Records of locating words and elements
+-------+

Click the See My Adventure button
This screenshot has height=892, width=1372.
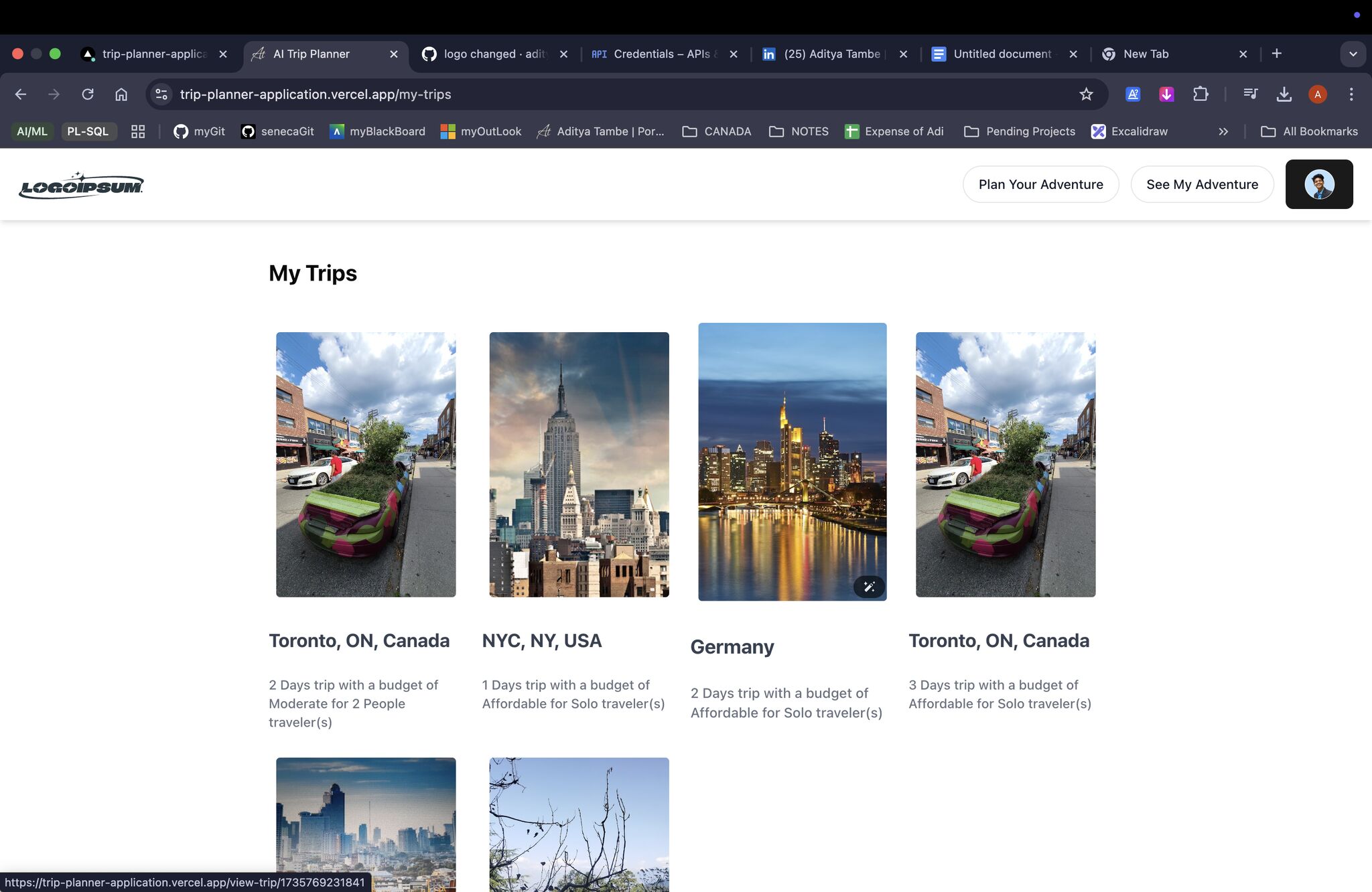tap(1202, 184)
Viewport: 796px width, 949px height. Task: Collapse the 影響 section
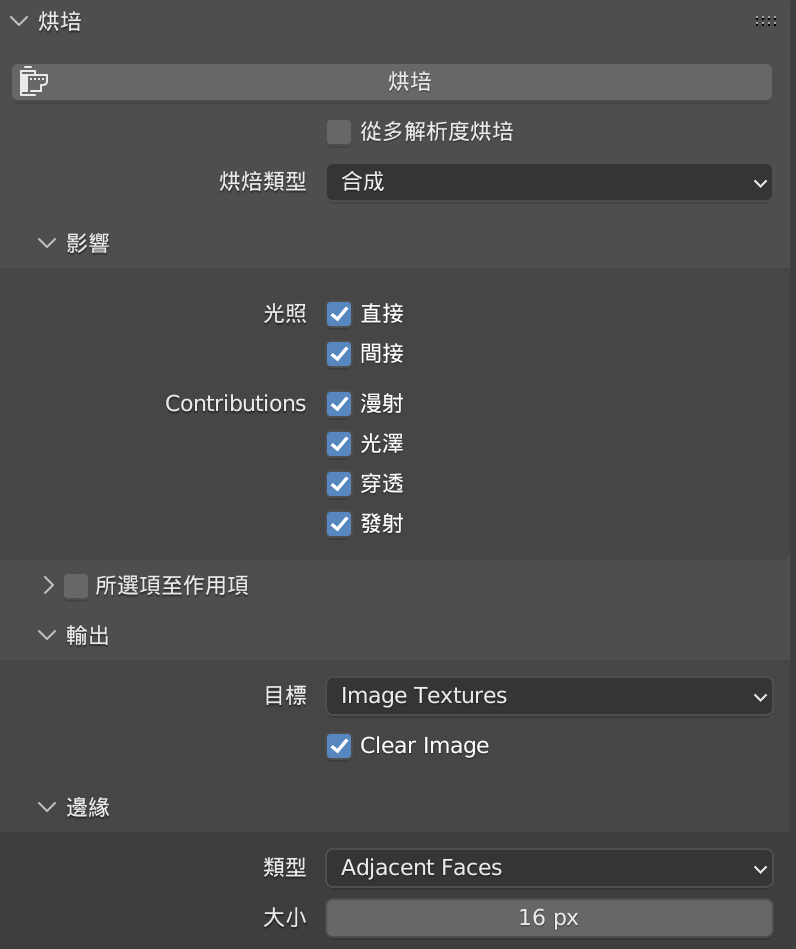pos(46,242)

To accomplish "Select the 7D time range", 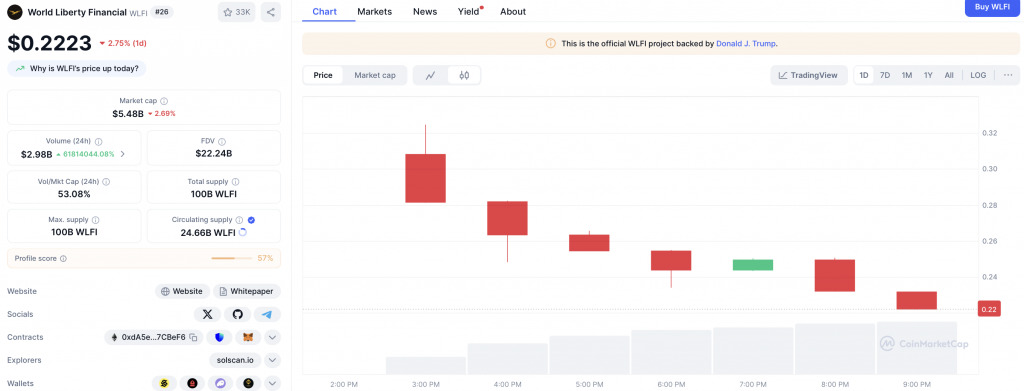I will click(x=885, y=75).
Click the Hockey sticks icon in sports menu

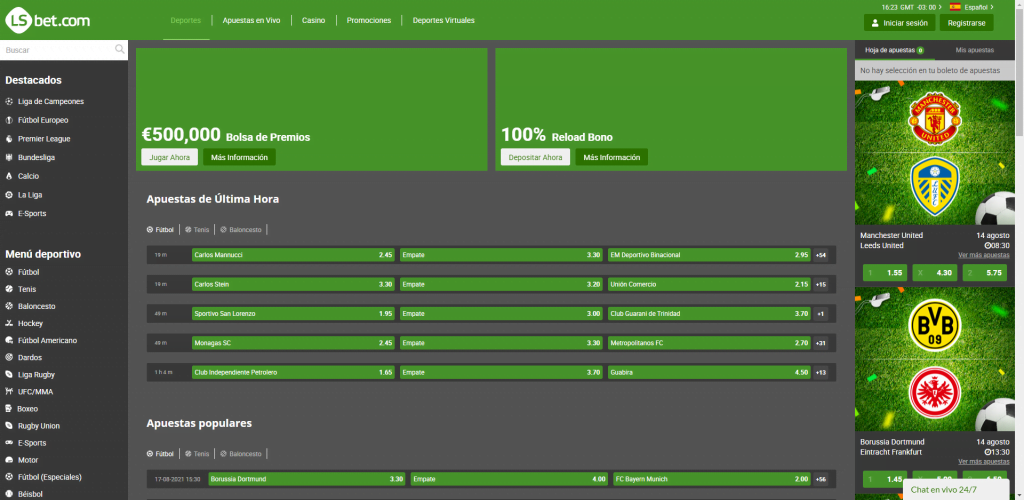[10, 323]
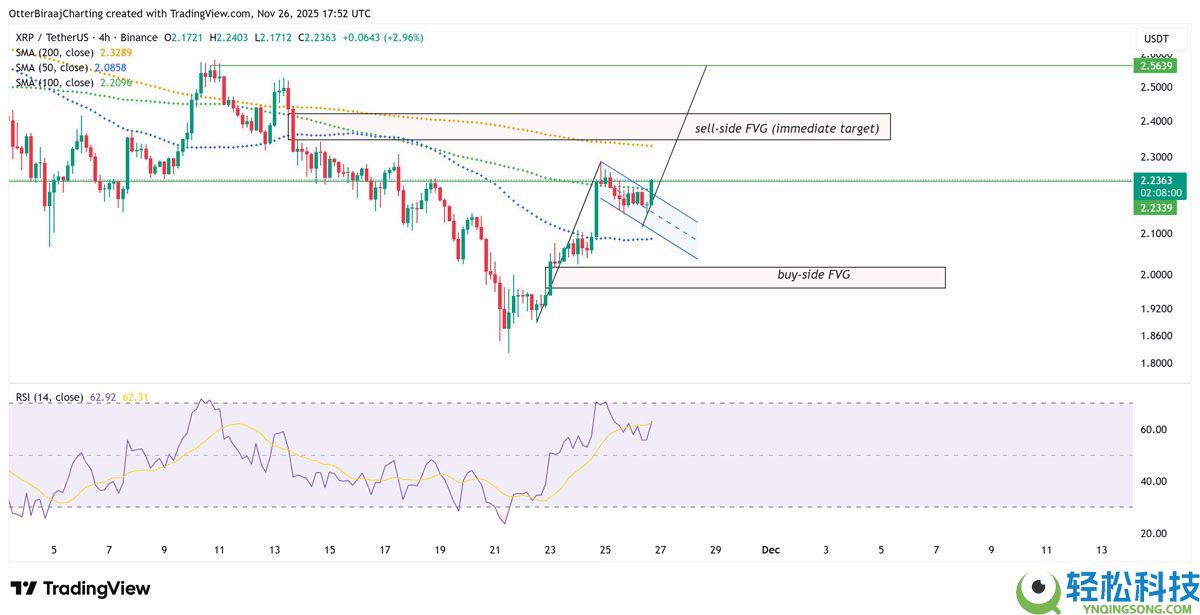Select the SMA (100, close) legend
This screenshot has height=615, width=1200.
(56, 82)
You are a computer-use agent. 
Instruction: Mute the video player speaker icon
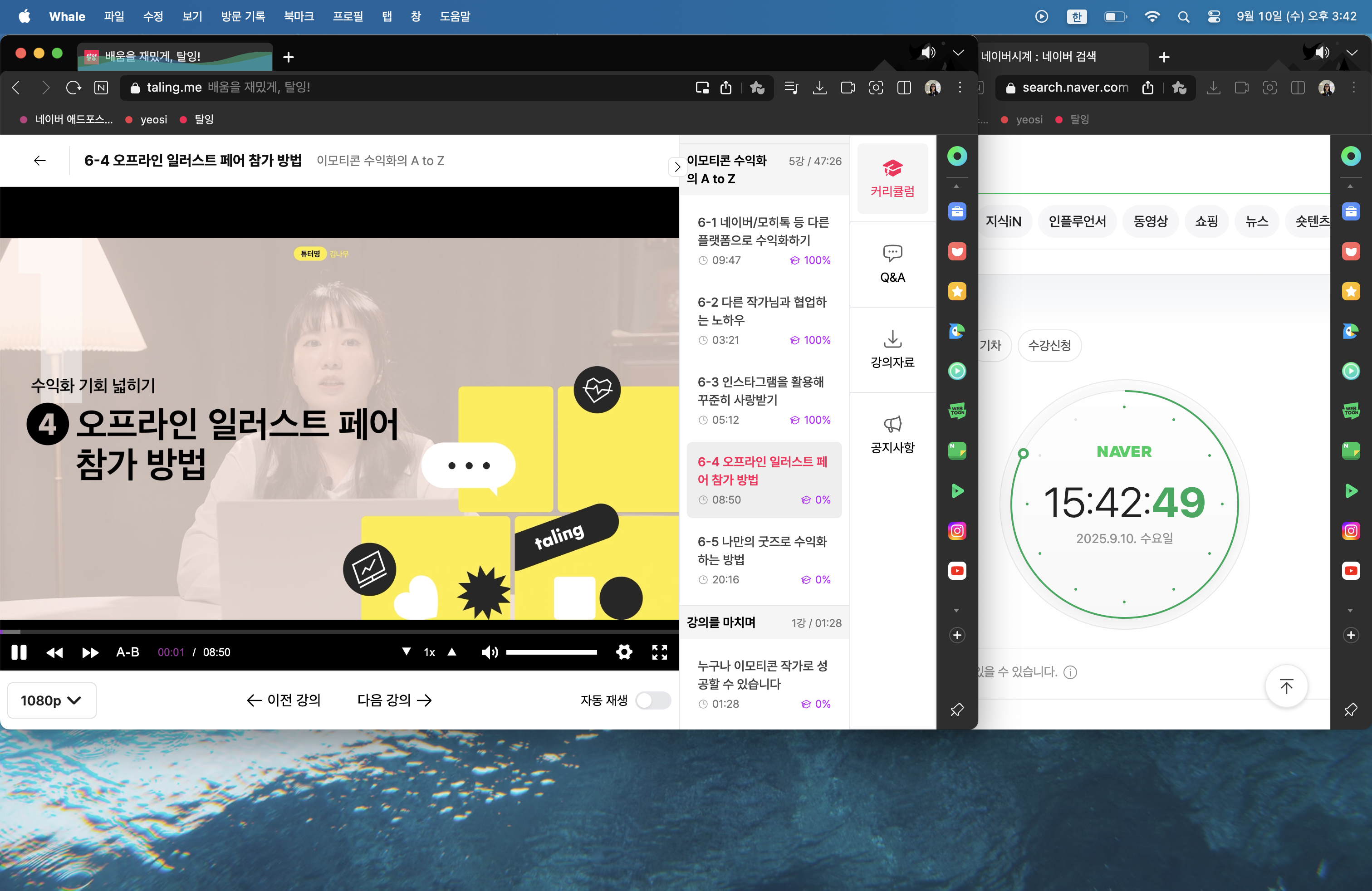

+-------+

= Problem to work on =
Identify each line in the material above that contains the string "screenshot", and copy those lines in full.

= Final result =
This screenshot has height=892, width=1372.
This screenshot has height=615, width=1200.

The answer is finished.